### Exercise prompt
Please copy out all the lines below, requests included, multiplying each coordinate in the answers by 2.4 and rounding it to a whole number, with halves rounded up. Leave the pictures out of your answer.

* begin *

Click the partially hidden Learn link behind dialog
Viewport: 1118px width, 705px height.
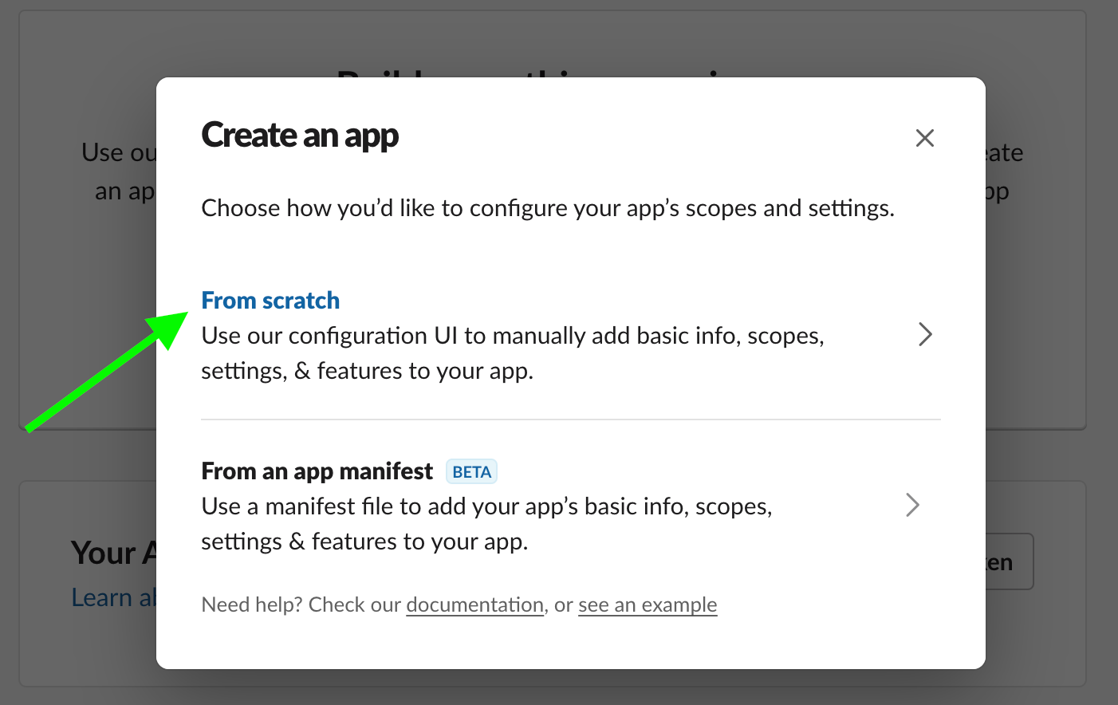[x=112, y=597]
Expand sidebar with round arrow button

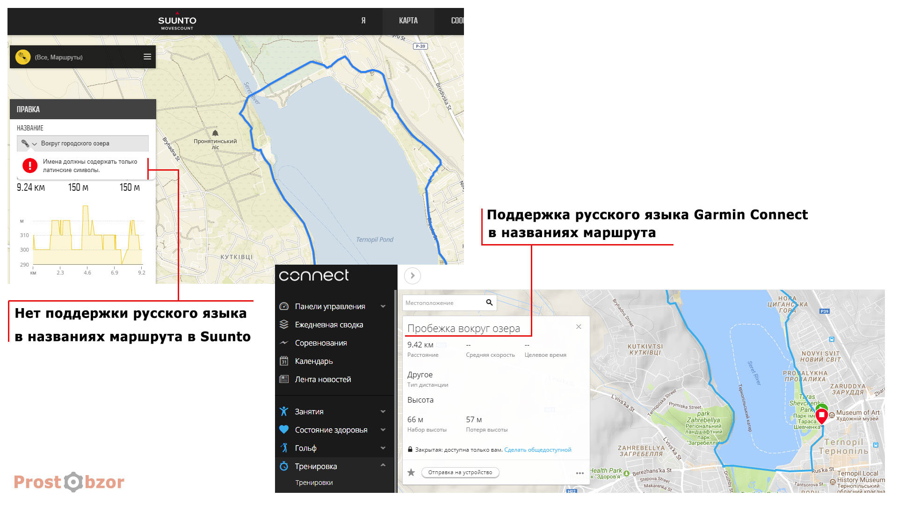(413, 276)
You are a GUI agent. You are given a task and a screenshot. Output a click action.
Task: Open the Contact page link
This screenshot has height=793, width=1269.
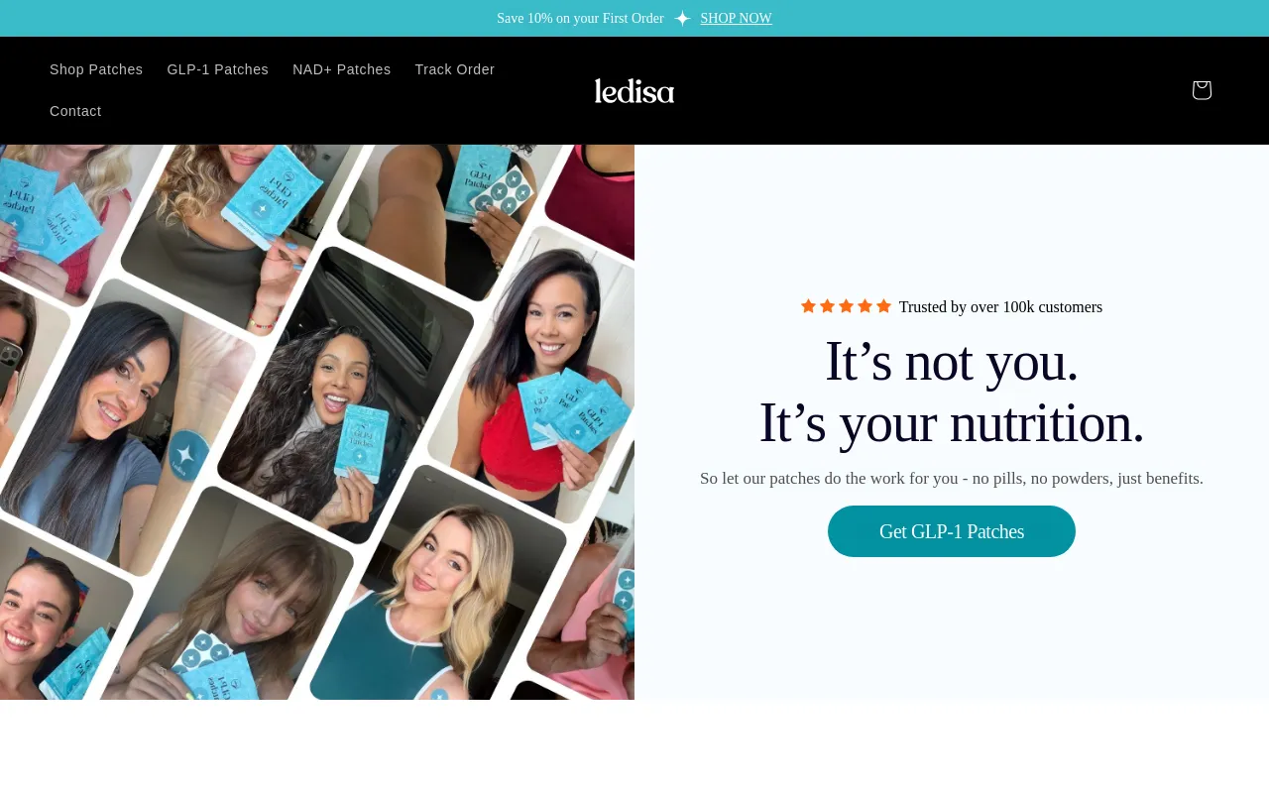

* end *

### Expected output
Click the partially hidden Learn link behind dialog
Viewport: 1118px width, 705px height.
[x=269, y=1433]
Expand sidebar with round arrow button

(991, 662)
You are a GUI agent. You are given a task and a screenshot. Output a click action.
Task: Open the Contact page link
This screenshot has height=793, width=1269.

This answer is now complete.